▶ _What to work on_
Only the lines below starting at the one that contains "Task: Select the Extract icon" and ending at the one that contains "Click the Select" are to be reproduced, exactly and with both ends kept.
Input Block Start
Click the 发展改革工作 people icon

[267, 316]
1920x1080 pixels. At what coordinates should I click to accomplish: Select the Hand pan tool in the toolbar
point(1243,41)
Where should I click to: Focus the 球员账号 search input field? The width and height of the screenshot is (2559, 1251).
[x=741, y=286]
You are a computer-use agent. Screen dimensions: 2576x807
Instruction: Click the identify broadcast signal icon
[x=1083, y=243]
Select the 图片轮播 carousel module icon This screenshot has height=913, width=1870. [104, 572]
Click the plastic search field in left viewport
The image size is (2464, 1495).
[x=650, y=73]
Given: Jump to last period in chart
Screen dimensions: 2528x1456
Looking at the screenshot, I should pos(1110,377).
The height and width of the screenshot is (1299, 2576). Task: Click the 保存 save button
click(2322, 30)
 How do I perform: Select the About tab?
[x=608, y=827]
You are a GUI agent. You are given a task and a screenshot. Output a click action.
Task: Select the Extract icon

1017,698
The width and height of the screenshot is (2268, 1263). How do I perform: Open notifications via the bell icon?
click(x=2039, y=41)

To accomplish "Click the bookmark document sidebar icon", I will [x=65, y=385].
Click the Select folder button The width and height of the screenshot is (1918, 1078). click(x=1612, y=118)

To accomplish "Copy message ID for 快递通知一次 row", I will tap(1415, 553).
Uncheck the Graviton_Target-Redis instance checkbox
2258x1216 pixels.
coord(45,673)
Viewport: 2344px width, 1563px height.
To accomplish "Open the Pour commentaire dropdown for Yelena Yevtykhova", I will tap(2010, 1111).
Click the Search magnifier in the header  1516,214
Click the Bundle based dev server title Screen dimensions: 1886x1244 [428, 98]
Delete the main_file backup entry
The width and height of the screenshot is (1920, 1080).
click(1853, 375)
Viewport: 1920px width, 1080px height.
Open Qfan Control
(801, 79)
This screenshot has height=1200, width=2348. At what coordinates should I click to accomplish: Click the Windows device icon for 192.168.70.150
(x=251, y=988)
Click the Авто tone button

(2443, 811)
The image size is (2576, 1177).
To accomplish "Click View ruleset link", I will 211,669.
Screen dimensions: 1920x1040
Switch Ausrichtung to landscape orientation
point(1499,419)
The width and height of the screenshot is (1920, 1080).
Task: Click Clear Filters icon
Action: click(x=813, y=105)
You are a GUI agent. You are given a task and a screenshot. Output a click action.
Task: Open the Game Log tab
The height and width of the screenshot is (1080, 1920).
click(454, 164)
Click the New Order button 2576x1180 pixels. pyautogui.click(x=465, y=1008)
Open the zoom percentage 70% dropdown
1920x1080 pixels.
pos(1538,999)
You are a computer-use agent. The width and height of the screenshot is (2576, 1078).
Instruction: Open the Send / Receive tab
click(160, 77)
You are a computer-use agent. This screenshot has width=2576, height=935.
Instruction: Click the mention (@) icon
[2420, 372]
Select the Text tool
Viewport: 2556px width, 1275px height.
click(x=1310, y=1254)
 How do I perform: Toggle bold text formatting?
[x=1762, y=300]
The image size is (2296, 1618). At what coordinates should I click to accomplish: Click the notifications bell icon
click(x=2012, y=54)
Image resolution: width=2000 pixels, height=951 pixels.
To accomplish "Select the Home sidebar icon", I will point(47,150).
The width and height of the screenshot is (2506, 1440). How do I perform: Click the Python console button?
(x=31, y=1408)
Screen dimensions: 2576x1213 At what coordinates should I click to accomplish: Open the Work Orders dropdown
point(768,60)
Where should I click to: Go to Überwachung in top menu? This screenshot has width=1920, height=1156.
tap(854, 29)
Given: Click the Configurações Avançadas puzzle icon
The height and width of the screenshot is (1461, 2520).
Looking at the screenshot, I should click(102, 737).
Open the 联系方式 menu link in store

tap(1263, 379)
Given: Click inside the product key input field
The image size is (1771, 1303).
Input Block End
▶ _Exercise response_
Task: Select the Extract icon

1017,698
The width and height of the screenshot is (2268, 1263). How do I perform: Open notifications via the bell icon?
click(x=2039, y=41)

To accomplish "Click the bookmark document sidebar icon", I will [x=65, y=385].
Click the Select folder button The width and height of the screenshot is (1918, 1078). click(x=1612, y=118)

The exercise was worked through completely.